SOURCE DOCUMENT:
━━━━━━━━━━━━━━━━

Suppose $f(z)$ is defined and holomorphic on (at least) an open disk of radius $R > 0$ centered at $z_0 \in \mathbb{C}$. Then the radius of convergence of the Taylor series expansion of $f$ at $z_0$ is at least $R$.

This is true, and indeed it is a very standard fact in elementary complex analysis. At this point in my career it's been so long since I've studied this material (and I've never yet taught it...) that my brain has reserved a very small amount of space for remembering why these things are true. I consulted it, and it said "Use Cauchy's estimates," but then that's what it says for most results in this area! Any complex analysis text will do better.

━━━━━━━━━━━━━━━━

GIVEN EXERCISE A: List every line of the records that contains the string "Task", matching its case exactly.
GIVEN EXERCISE B: Pick up the passage on the radius of convergence of Taylor series and continue it from its final sentence.

MATERIAL PROVIDED:
━━━━━━━━━━━━━━━━

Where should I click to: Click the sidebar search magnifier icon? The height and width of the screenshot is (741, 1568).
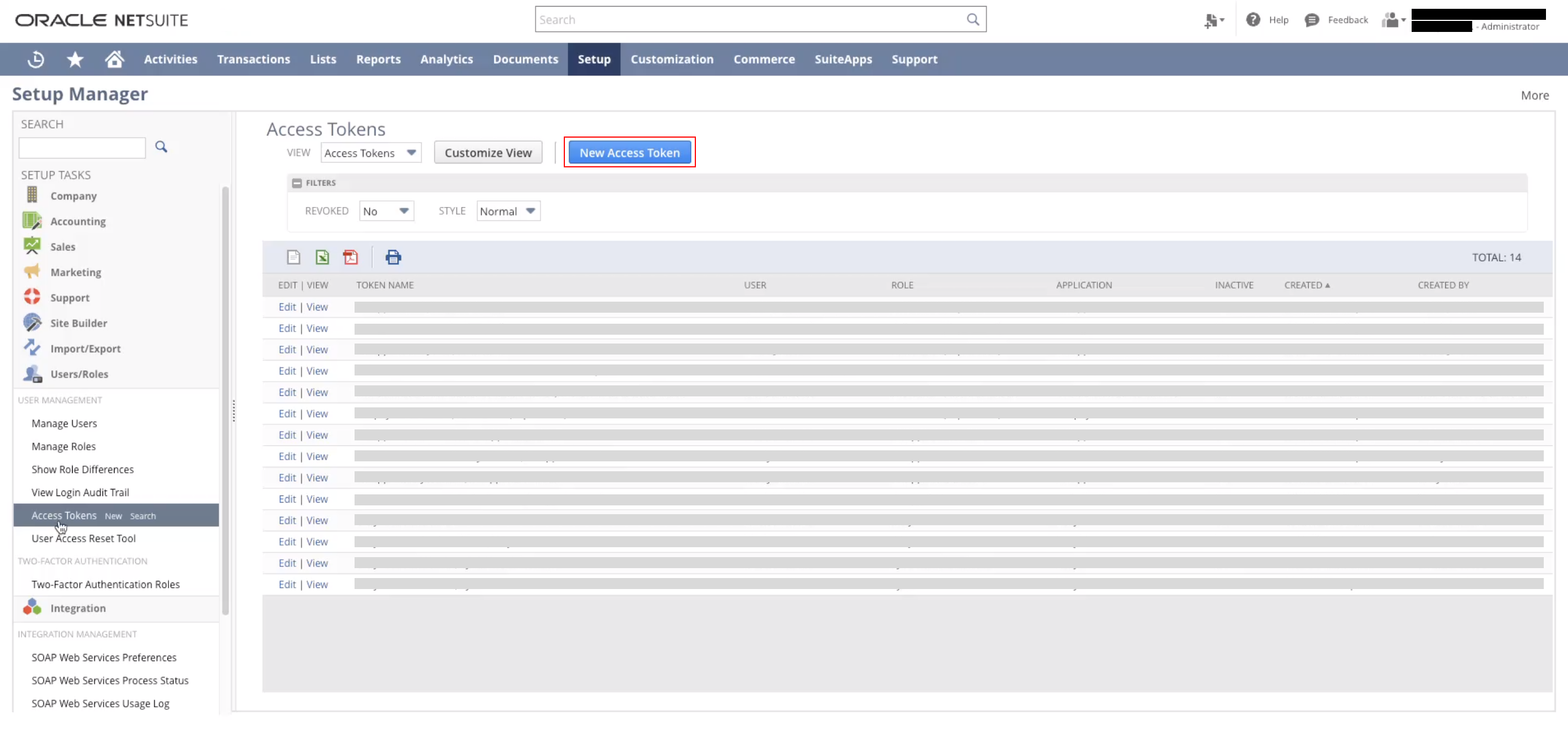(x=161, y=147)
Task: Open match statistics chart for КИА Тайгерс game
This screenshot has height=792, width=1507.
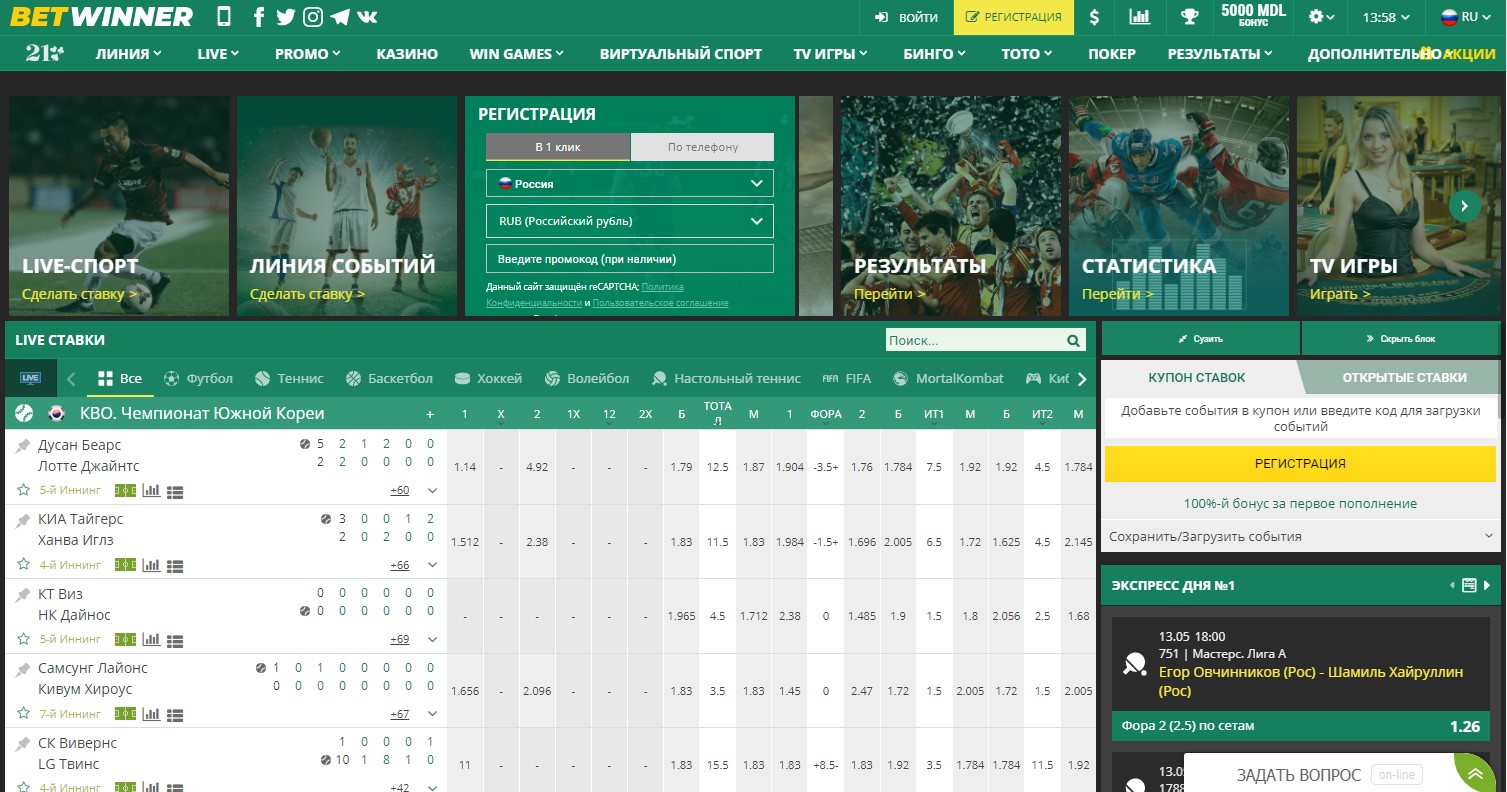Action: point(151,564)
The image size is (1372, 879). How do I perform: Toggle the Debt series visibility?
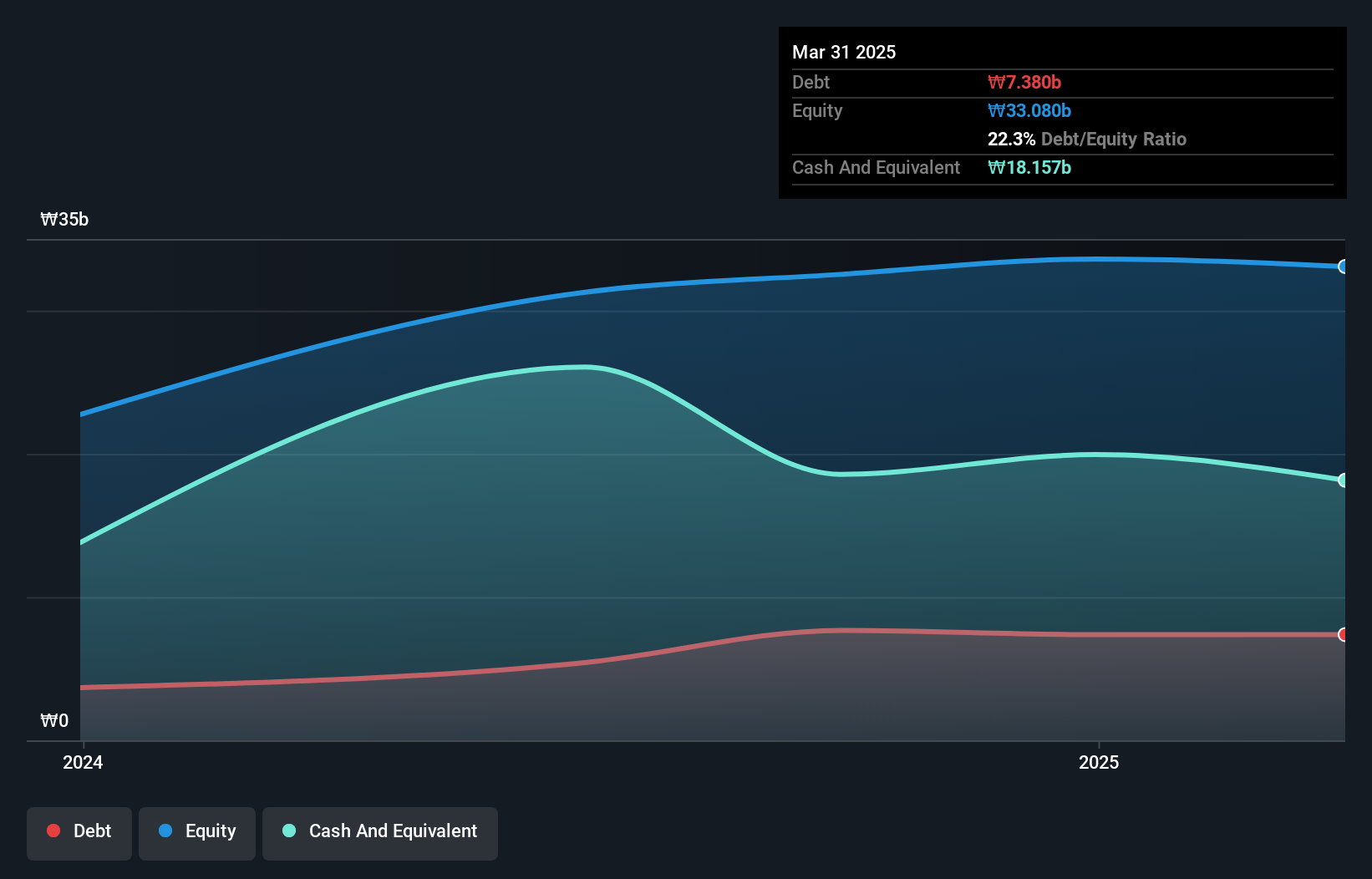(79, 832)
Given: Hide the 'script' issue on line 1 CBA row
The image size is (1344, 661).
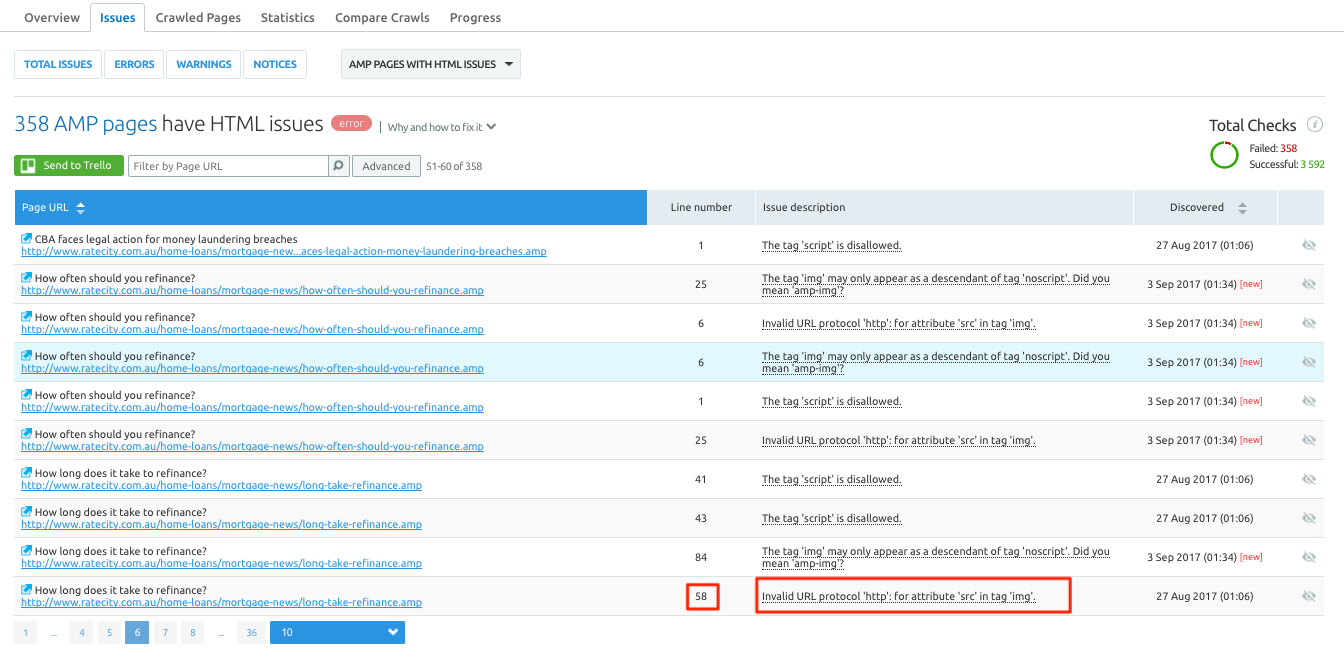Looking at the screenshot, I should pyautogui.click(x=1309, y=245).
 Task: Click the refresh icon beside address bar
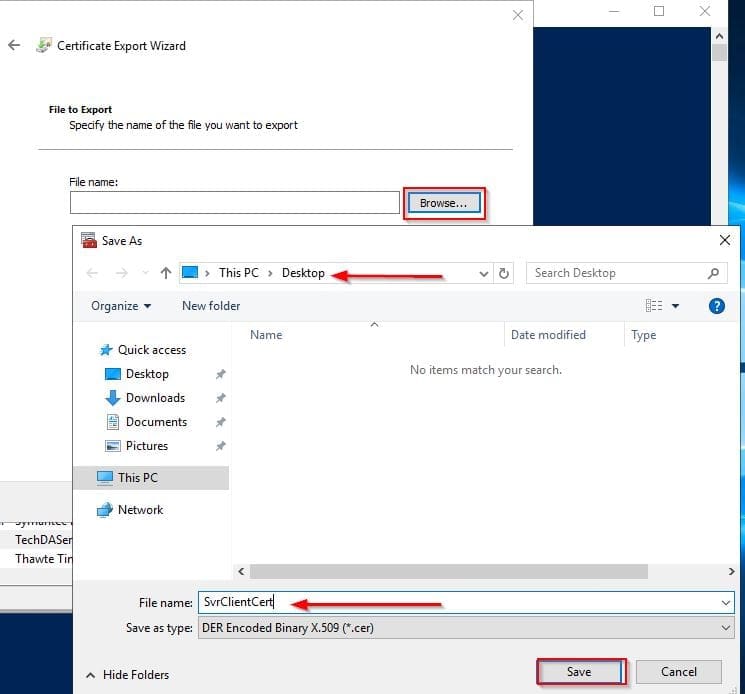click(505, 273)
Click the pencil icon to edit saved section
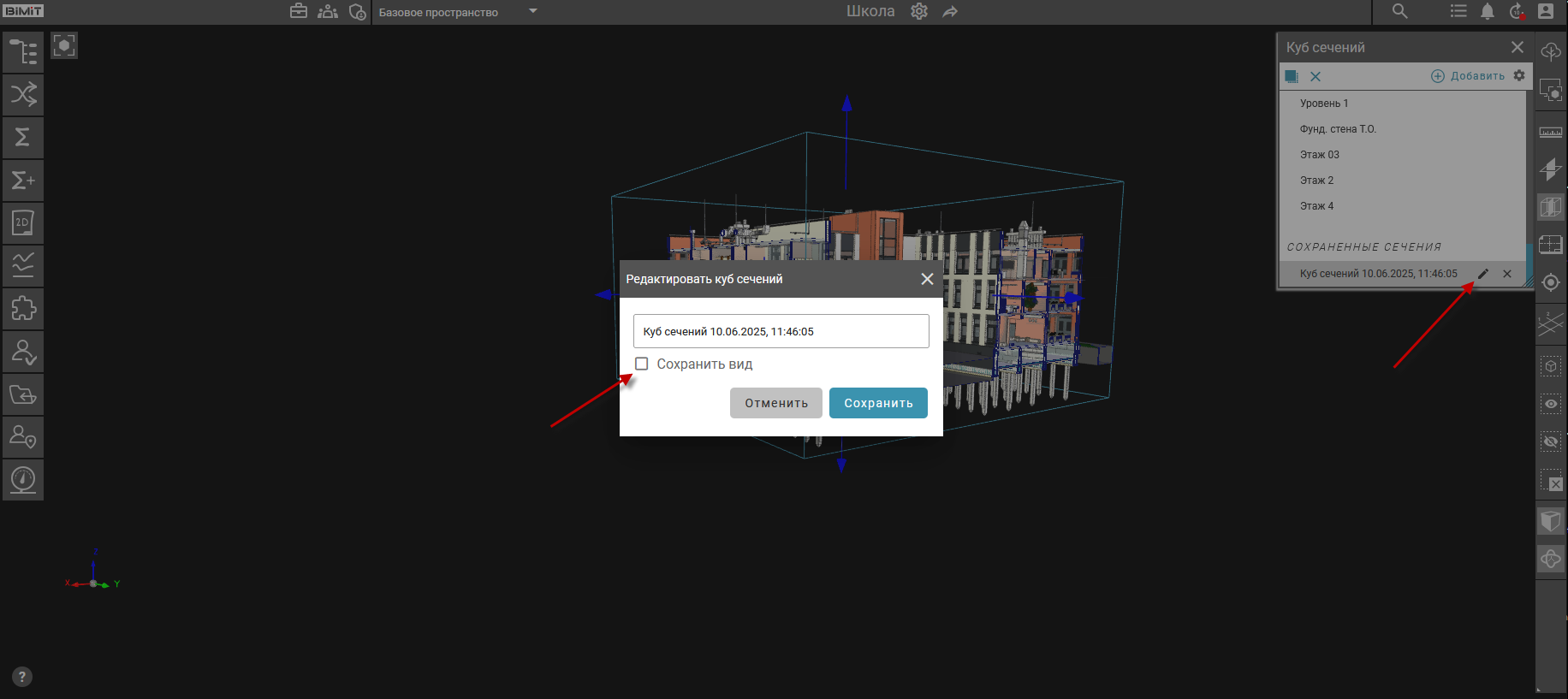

━━━━━━━━━━━━━━━━

WRITTEN RESPONSE A:
Task: Open match statistics chart for КИА Тайгерс game
 Task: Click the refresh icon beside address bar

WRITTEN RESPONSE B:
The statement should not be interpreted to mean that if a Taylor series expansion of a function $f$ about a point $z_0$ has radius $R$, then there is necessarily at least one $z$ with $|z-z_0| = R$ such that the Taylor series diverges at $z$. Gerry Myerson's answer gives a simple example where that does not happen: $\sum_{n=1}^{\infty} \frac{z^n}{n^2}$. Nevertheless, there is a sense in which the associated function $f$ has a singularity on the boundary: $f$ cannot be analytically continued to any connected open set containing (the open unit disk and) the point $1$. This has to do with the branch cut in the dilogarithm function $\operatorname{Li}_2(z)$: see e.g. this wonderful article by Don Zagier for lots more information about $\operatorname{Li}_2(z)$.

Added: Okay, I looked at the document in question. Indeed, Corollary 1.4 as I have stated it follows immediately from Theorem 1.3, so what follows the statement is a clarification, not a proof. (And I agree that the unclarified statement of Corollary 1.4 is rather confusing...)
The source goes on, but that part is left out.